La corsa alla presidenza della FIGC entra nel vivo con il deposito ufficiale delle candidature di Giovanni Malagò e Giancarlo Abete. L'evento, avvenuto nel pomeriggio del 13 maggio 2026 presso la sede della Federazione, segna un passaggio cruciale in vista delle elezioni fissate per il 22 giugno.
Giovanni Malagò, ex presidente del Coni, ha formalizzato la sua partecipazione tramite un delegato, mentre Giancarlo Abete, attuale presidente della Lega Nazionale Dilettanti, ha scelto di presentare personalmente la propria documentazione. Entrambi i candidati hanno allegato non solo la richiesta di candidatura, ma anche i rispettivi programmi e le proposte dettagliate per la composizione del prossimo consiglio federale, in linea con le procedure previste.
La FIGC ha ora a disposizione un periodo fino al 22 maggio per esaminare attentamente le candidature pervenute e procedere con la pubblicazione dell'accettazione, un passaggio obbligatorio prima della consultazione elettorale.
I candidati e il dibattito sull'eleggibilità
Il confronto tra i due profili si annuncia centrale. Giancarlo Abete si è recato in Via Allegri per il Consiglio Federale, ribadendo l'importanza della trasparenza nel processo. La candidatura di Malagò, invece, è stata gestita per delega. Il rispetto delle normative federali e la presentazione di programmi chiari sono elementi cardine di questa fase pre-elettorale.
Un tema emerso nel dibattito pubblico riguarda la presunta ineleggibilità di Malagò, legata al concetto di "cooling off period" o "pantouflage".
Questa norma suggerirebbe che chi ha ricoperto la presidenza di un ente vigilante non possa assumere immediatamente la guida di un'entità controllata. Interrogato su tale questione, Abete ha dichiarato: “Non ho approfondito perché non è una questione di mia competenza”. Ha poi precisato il suo focus: “Il mio confronto è sul versante della politica sportiva. Sono un cittadino e come cittadino ho il dovere di rispettare le leggi ma non è problema che compete alle mie responsabilità”.

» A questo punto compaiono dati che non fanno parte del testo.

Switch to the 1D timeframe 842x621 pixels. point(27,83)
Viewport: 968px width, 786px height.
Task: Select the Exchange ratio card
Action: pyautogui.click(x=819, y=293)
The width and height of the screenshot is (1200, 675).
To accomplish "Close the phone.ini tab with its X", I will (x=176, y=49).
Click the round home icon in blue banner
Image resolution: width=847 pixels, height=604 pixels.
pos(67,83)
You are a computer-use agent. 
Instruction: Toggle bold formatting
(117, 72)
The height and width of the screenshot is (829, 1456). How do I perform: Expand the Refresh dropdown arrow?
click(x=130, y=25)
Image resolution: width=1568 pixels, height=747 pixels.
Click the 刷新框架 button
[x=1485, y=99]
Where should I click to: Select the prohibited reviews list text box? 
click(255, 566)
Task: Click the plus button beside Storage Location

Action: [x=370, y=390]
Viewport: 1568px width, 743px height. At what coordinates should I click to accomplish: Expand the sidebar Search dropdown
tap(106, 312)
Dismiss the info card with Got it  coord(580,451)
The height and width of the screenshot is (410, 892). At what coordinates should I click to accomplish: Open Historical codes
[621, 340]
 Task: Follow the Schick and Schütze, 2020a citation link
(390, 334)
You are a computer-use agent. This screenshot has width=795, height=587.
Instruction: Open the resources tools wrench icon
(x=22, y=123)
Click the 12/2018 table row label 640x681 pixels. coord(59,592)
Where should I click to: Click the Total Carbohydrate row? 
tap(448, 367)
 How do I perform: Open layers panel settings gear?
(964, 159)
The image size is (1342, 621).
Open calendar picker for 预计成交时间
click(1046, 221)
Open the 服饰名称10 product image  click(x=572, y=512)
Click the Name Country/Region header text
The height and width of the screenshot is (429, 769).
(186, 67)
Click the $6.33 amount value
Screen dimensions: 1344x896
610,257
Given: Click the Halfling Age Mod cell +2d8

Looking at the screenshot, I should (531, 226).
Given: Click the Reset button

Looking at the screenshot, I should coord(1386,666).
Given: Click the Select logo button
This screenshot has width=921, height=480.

Verso le elezioni del 22 giugno: attese e prospettive
L'attesa pubblicazione dell'accettazione delle candidature da parte della FIGC, prevista entro il 22 maggio, rappresenta il prossimo snodo fondamentale. Il duello tra Malagò e Abete si preannuncia determinante per il futuro della Federazione, in un momento che richiede rinnovamento e chiarezza sulle regole di eleggibilità.
Il dibattito interno e le posizioni espresse dai candidati saranno cruciali per orientare le scelte delle diverse componenti federali.
In questa fase cruciale, la trasparenza delle procedure e l'aderenza alle normative federali rimangono prioritarie. I programmi presentati dai candidati saranno oggetto di attenta valutazione da parte degli elettori della Federazione. L'esito della verifica delle candidature e la successiva elezione definiranno la nuova guida della FIGC per i prossimi anni, in un periodo di grande importanza per il calcio italiano.